Metropolitan News-Enterprise

 

Friday, June 12, 2009

 

Page 1

 

Supreme Court Clarifies Rule on Disability Bias Claims

Proof of Intentional Discrimination Not Required for Damages, Justices Rule

 

By STEVEN M. ELLIS, Staff Writer

 

Plaintiffs seeking damages under California’s Unruh Civil Rights Act and the federal Americans with Disabilities Act for the denial of equal treatment on the basis of disability need not prove intentional discrimination, the California Supreme Court ruled yesterday.

The court unanimously held that the Legislature intended to provide disabled Californians injured by violations of the ADA with the remedies provided under the Unruh Act when it voted in 1992 to incorporate the federal act into state law.

The ruling came in response to a request by the Ninth U.S. Circuit Court of Appeals for clarification of state law in a suit by Kenneth Munson—whose physical disability requires him to use a wheelchair—against a Del Taco restaurant in San Bernardino.

Loyola Law School professor Michael Waterstone, who teaches disability rights, praised the decision, predicting that a different ruling “would have decimated the strength of California’s disability laws regarding accessibility of businesses and public places.”

He explained:

“Part of the reason that businesses comply with California’s disability laws is that they do not want to be sued for damages.

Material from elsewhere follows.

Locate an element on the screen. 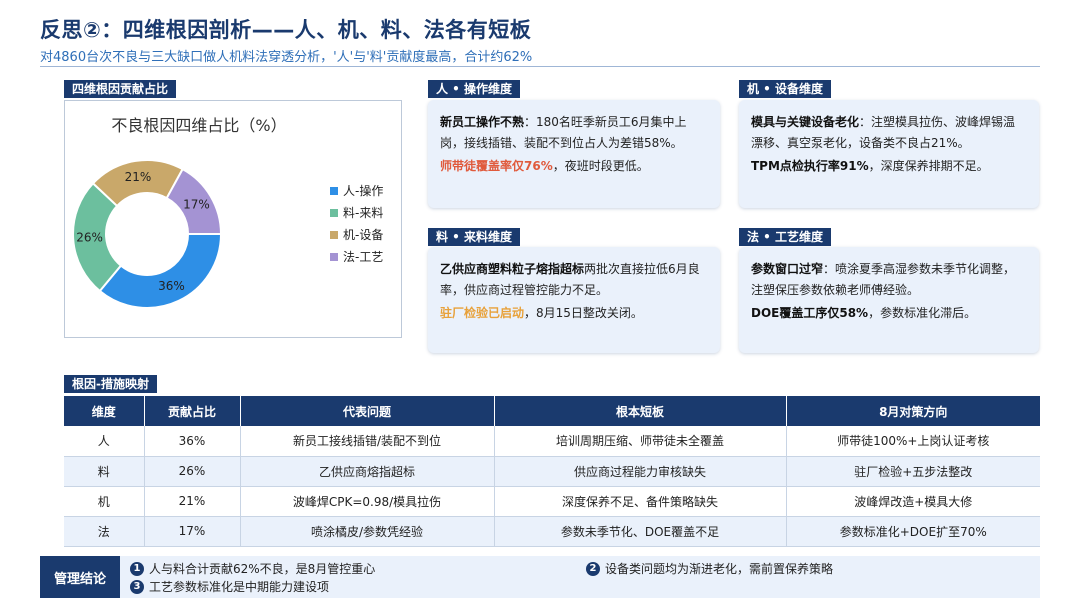  material-card-tag: 料 • 来料维度 is located at coordinates (474, 237).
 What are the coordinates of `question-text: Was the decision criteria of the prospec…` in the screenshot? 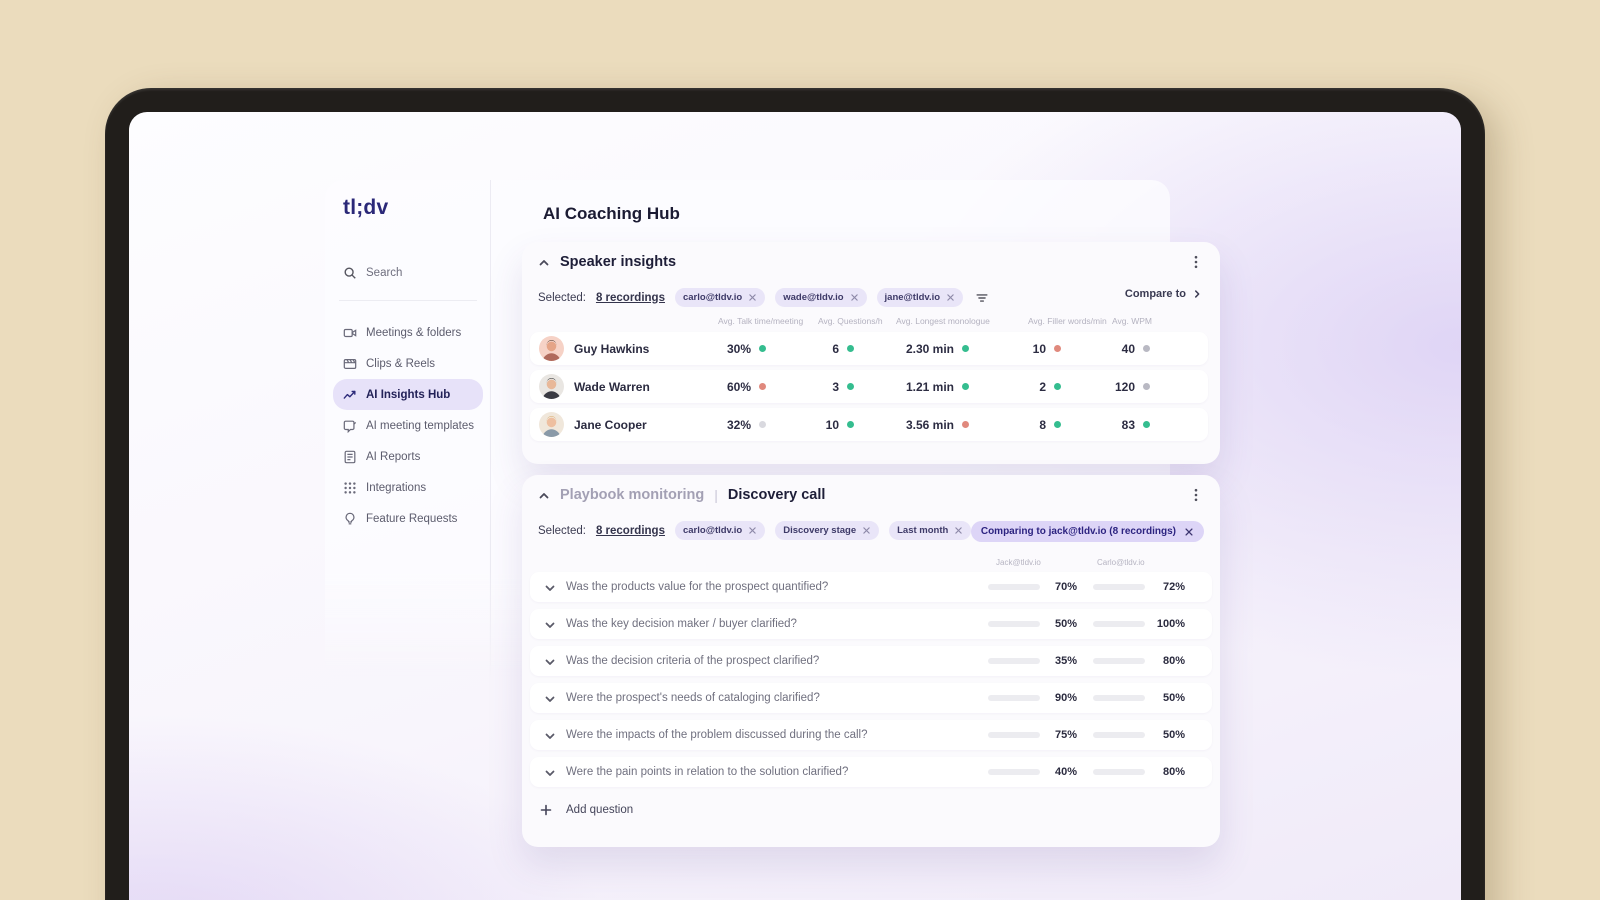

If they could avoid damage awards by arguing that they had not intentionally discriminated, it would have been a huge step back for California’s accessibility laws.”

Munson filed suit in the Central District of California under the Unruh Act and the ADA seeking injunctive relief, damages and attorney fees after he encountered architectural barriers he said denied him legally-required access to the restaurant’s parking area and restrooms.

U.S. District Judge A. Howard Matz granted Munson partial summary judgment, reasoning that there was no genuine issue of fact that an architectural barrier existed and that the restroom doorway could be widened.

The parties then stipulated to $12,000 in damages with Del Taco reserving the right to appeal, but the Ninth Circuit determined that a conflict existed between its 2004 decision in Lentini v. California Center for the Arts, 370 F.3d 837, interpreting the California Legislature’s enactment of Civil Code Sec. 51(f), and the California Court of Appeal’s contrary decision two years later in Gunther v. Lin, 144 Cal.App.4th 223.

The California Supreme Court held in 1991 in Harris v. Capital Growth Investors XIV, 52 Cal.3d 1142, that proof of intentional discrimination was necessary to establish a violation of the Unruh Act. The Legislature added subsection 51(f) to the Civil Code the following year.

Under Sec. 51(f), “[a] violation of the right of any individual under the Americans with Disabilities Act”—which does not necessarily require a plaintiff to show intentional discrimination—“shall also constitute a violation of this section.”

In 2004, the Ninth Circuit ruled in Lentini that the enactment of Sec. 51(f) added ADA violations, whether intentional or not, to the class of discriminatory acts for which the Unruh Act provides a damages remedy in Sec. 52.

However, the Court of Appeal expressly disagreed in Gunther, holding that while an unintentional ADA violation was by virtue of Sec. 51(f) a violation of that section, no damages remedy was available under Sec. 52.

Del Taco argued on appeal that intent was required under the Unruh Act and that Munson failed to put forth any evidence that the restaurant intentionally discriminated against him.

But Justice Kathryn Mickle Werdegar wrote for the Supreme Court that “[a]lthough linguistically admissible, Gunther‘s reading of the statute is not consistent with our understanding of the Unruh Civil Rights Act as elucidated in Harris, or with the law‘s history.”

She continued:

“On examining the language, statutory context, and history of [Sec. 51(f)], we conclude Lentini‘s interpretation was right and Gunther’s was wrong. The Legislature’s intent in adding subdivision (f) was to provide disabled Californians injured by violations of the ADA with the remedies provided by Sec. 52….

“By adding subdivision [Sec. 51(f)], making all ADA violations—whether or not involving intentional discrimination—violations of the Unruh Civil Rights Act as well, the Legislature included ADA violations in the category of “discrimination” contrary to section 51, thus making them remediable under section 52.”

The case is Munson v. Del Taco, Inc., 09 S.O.S. 3563.